**** TASK DATA ****

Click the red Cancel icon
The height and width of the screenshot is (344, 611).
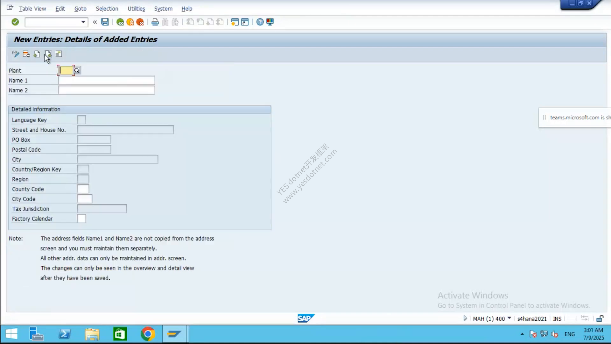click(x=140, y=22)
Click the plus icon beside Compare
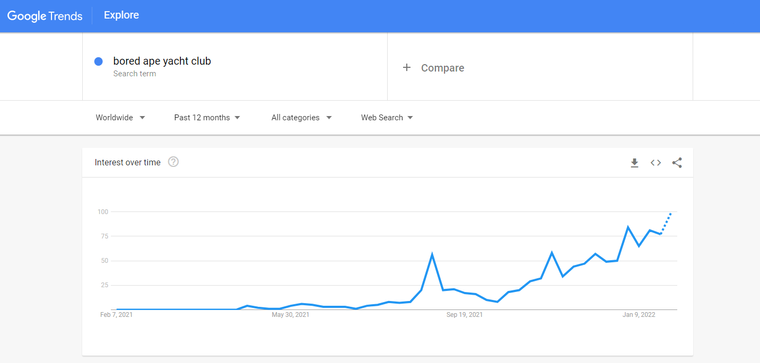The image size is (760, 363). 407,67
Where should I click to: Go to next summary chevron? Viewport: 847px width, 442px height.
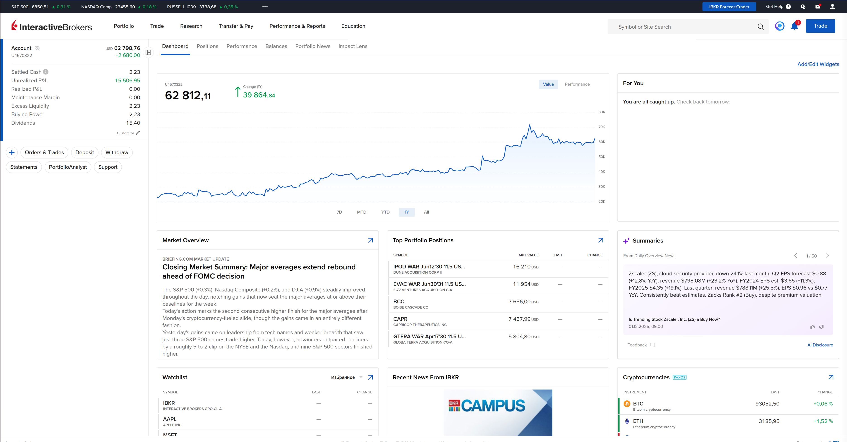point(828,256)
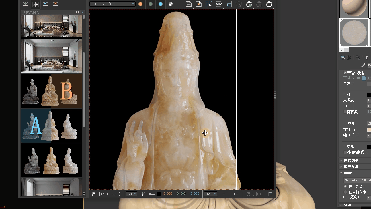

****
**** TASK DATA ****

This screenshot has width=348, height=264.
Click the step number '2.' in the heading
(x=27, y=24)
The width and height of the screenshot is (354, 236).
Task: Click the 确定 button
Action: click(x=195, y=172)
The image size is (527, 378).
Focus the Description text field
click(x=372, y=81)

****
**** TASK DATA ****

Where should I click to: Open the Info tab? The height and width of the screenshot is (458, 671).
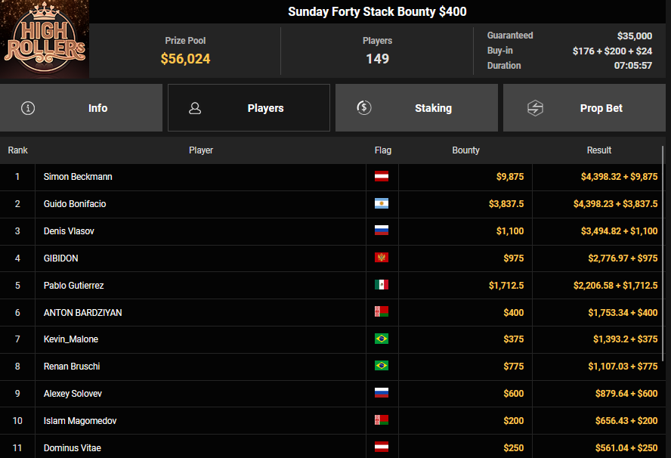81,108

****

Put the lines of the listing starting at the line containing "Click the red Cancel icon" and ending at the line containing "point(828,256)" into a JSON list of strings, one string per line, omitting blank lines. Leave the pictures out.

[
  "Click the red Cancel icon",
  "The height and width of the screenshot is (344, 611).",
  "click(x=140, y=22)",
  "Click the plus icon beside Compare",
  "The image size is (760, 363). 407,67",
  "Where should I click to: Go to next summary chevron? Viewport: 847px width, 442px height.",
  "point(828,256)"
]